** Excerpt provided **
- Opening Delimiter -

I was laughing and smiling and very relaxed. The whole cesarean process went very smoothly, I had already prepared myself for the fact that I was going to have a very large needle inserted into my lower back (I actually used all the relaxation techniques that I teach for preparation for labour, and the distraction and breathing worked wonders), a drip was going to go into my wrist, and a catheter would go into my bladder. To be honest, compared to some of the fertility procedures I had gone through, this was much less traumatic (and had a lovely reward at the end of it!). As I was going through all of this, I did spare a thought for what this potentially scary process would be like without the mental preparation, and what it would be like to have an emergency caesarean after many hours of labour, with the possible feeling of failure and being worried for the baby’s health.
As it turns out, perhaps I should have been more concerned than I was. Byron stood up and watched the caesarean, and told me that as they lifted Button out, the cord was wound very tightly around his neck, and the medical staff all looked knowingly at each other. In the days afterwards, I was told on multiple occasions that someone must have been looking out for me that I attended for that CTG on Monday, and that they happened to catch one of the large Braxton Hicks contractions before they discharged me again. Those unusually long and strong contractions were tightening the cord further around his neck and drastically lowering his heart rate and oxygen supply. The staff praised me for listening to my body and knowing that something wasn’t quite right with Button’s movements.

- Closing Delimiter -

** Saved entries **
- Opening Delimiter -

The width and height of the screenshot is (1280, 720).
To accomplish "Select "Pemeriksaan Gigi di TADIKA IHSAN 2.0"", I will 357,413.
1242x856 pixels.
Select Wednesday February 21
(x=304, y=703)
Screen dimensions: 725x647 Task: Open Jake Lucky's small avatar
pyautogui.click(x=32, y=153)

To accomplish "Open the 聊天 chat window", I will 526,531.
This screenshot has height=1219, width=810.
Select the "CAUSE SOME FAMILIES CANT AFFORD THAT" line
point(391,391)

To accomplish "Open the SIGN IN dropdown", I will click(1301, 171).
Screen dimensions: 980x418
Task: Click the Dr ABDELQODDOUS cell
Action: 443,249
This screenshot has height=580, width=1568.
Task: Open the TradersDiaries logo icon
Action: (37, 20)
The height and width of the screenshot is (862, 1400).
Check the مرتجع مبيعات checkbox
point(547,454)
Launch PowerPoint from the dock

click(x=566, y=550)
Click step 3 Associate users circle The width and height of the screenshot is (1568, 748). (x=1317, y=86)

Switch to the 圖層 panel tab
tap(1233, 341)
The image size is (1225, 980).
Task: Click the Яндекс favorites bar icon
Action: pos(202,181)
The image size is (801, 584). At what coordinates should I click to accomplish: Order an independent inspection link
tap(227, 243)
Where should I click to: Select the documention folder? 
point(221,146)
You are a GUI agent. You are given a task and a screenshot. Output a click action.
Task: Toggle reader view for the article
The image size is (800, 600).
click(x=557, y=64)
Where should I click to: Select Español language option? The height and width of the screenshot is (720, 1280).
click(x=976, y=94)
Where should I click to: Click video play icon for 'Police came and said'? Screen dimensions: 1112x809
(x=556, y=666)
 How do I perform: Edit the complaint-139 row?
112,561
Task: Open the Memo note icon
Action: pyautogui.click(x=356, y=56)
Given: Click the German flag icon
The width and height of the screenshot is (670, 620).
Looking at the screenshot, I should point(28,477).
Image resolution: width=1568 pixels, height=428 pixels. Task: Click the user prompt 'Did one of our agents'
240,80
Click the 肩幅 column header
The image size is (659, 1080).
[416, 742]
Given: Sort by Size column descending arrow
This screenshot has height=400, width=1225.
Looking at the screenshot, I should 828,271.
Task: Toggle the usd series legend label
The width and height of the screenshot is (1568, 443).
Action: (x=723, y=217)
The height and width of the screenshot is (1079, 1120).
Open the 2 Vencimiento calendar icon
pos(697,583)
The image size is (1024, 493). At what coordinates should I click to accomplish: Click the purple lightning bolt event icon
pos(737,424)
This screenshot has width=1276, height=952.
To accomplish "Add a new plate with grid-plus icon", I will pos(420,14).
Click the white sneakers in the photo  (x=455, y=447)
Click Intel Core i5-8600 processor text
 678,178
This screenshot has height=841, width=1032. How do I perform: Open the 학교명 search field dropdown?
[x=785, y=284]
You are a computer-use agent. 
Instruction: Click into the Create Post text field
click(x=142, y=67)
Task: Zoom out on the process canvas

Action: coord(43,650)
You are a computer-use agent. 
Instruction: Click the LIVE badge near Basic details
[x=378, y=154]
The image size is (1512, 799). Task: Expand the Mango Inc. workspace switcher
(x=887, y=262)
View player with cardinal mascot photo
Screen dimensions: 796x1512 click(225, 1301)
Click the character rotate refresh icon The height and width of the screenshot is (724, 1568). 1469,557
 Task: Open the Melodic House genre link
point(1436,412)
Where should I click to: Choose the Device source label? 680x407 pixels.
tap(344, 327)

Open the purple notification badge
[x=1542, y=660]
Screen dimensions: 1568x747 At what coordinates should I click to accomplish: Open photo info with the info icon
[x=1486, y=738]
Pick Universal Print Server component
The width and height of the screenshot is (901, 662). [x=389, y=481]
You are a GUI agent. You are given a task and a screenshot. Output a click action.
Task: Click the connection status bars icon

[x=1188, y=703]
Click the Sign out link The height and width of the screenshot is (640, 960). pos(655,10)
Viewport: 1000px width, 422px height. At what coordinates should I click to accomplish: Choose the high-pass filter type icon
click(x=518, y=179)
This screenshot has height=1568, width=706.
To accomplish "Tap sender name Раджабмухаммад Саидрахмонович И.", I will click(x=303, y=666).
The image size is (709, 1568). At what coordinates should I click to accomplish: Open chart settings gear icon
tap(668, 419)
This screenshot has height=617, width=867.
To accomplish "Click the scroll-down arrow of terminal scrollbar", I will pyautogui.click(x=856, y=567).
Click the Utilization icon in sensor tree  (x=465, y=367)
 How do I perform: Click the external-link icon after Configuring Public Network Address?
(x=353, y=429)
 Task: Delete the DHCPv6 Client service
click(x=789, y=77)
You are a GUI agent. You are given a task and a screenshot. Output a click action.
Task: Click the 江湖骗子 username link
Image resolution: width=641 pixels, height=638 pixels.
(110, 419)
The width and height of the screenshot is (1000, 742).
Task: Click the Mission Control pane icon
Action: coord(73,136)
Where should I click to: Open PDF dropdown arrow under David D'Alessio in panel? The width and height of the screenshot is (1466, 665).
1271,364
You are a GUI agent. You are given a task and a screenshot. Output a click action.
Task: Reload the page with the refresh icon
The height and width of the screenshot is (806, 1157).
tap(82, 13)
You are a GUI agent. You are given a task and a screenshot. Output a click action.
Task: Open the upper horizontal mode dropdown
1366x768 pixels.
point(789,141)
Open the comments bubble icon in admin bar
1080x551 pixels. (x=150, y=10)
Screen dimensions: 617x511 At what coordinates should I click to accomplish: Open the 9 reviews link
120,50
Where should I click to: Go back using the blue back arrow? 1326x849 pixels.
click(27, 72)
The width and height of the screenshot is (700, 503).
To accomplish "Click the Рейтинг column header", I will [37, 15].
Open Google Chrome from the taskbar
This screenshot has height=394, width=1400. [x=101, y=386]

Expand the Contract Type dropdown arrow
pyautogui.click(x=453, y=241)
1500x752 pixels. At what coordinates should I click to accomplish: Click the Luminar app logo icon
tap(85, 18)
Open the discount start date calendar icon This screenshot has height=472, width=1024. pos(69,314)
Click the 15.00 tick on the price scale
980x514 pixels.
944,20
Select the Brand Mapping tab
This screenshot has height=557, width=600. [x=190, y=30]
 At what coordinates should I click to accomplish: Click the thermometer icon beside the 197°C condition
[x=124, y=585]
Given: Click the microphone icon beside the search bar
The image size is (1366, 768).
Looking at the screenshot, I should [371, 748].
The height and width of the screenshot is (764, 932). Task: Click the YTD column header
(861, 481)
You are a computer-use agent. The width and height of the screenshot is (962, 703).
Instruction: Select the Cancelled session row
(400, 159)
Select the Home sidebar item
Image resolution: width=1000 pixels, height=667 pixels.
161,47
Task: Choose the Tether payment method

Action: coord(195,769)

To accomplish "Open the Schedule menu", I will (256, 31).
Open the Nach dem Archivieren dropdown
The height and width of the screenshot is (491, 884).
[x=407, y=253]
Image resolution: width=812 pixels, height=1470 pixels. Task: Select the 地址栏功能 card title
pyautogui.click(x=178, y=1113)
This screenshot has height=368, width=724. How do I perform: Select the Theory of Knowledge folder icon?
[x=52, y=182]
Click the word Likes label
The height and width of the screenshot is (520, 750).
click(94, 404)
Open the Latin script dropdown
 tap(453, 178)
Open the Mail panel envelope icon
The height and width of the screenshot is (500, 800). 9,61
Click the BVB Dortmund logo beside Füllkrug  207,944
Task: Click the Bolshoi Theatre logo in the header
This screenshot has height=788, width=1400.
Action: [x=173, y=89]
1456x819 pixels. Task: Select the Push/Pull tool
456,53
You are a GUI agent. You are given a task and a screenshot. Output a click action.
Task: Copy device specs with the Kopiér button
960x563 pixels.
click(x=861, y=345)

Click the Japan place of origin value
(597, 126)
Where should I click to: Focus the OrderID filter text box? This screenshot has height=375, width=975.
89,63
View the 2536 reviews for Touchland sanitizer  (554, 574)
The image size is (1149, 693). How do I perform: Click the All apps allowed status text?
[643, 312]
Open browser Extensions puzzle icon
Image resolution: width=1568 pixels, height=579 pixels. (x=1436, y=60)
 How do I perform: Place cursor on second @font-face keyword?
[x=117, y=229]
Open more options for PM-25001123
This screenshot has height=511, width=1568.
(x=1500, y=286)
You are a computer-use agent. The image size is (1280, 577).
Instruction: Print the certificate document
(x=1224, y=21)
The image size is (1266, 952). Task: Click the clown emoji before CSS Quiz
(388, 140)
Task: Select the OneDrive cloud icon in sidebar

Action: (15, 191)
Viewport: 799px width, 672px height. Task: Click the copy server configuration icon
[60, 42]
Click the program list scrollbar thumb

- Closing Delimiter -

** Try it **
Extend the account of the cesarean birth, picking up after its final sentence. The saved entries play no part here.

** Answer section **
We will never know for sure, but the obstetrician said that the tightness of the cord and the drastic drop in heart rate very probably would have ended in an emergency caesarean if I was being monitored in labour, and he was very glad that we didn’t have to go through that. For someone who had been very concerned about making the right decision regarding mode of delivery, I have come away with a very satisfied feeling that my decision was the right one for Button and me.
For those who didn’t read it, here is a link again to the article that I spent so many hours researching and writing in the lead up to Button’s birth. Knowledge is power, and women need to embrace our inner power to make these tough birth decisions.
Since Button’s birth, I have been reading Constance Hall’s book that my wonderful sister (also a new mother) has given me, and her candid, empowering view of birth has brought tears to my eyes. I would like to finish this blog with a Constance Hall quote:
“One thing we all have in common is that we are women who want the absolute best for our little purple aliens, at whatever cost. We just want safe arrivals and I think that unites us all. There is only one piece of unasked-for advice that I like to shove down every pregnant woman’s throat: Do NOT ever let anyone else persuade you to give birth the way THEY think is right, this is your journey. I don’t care if all the hipsters are squeezing them out in the VIP section of a new bar on opening night. I’m not. You are entitled to feel disappointed in the way things happen but you’re not allowed to feel disappointed in yourself. Ever.”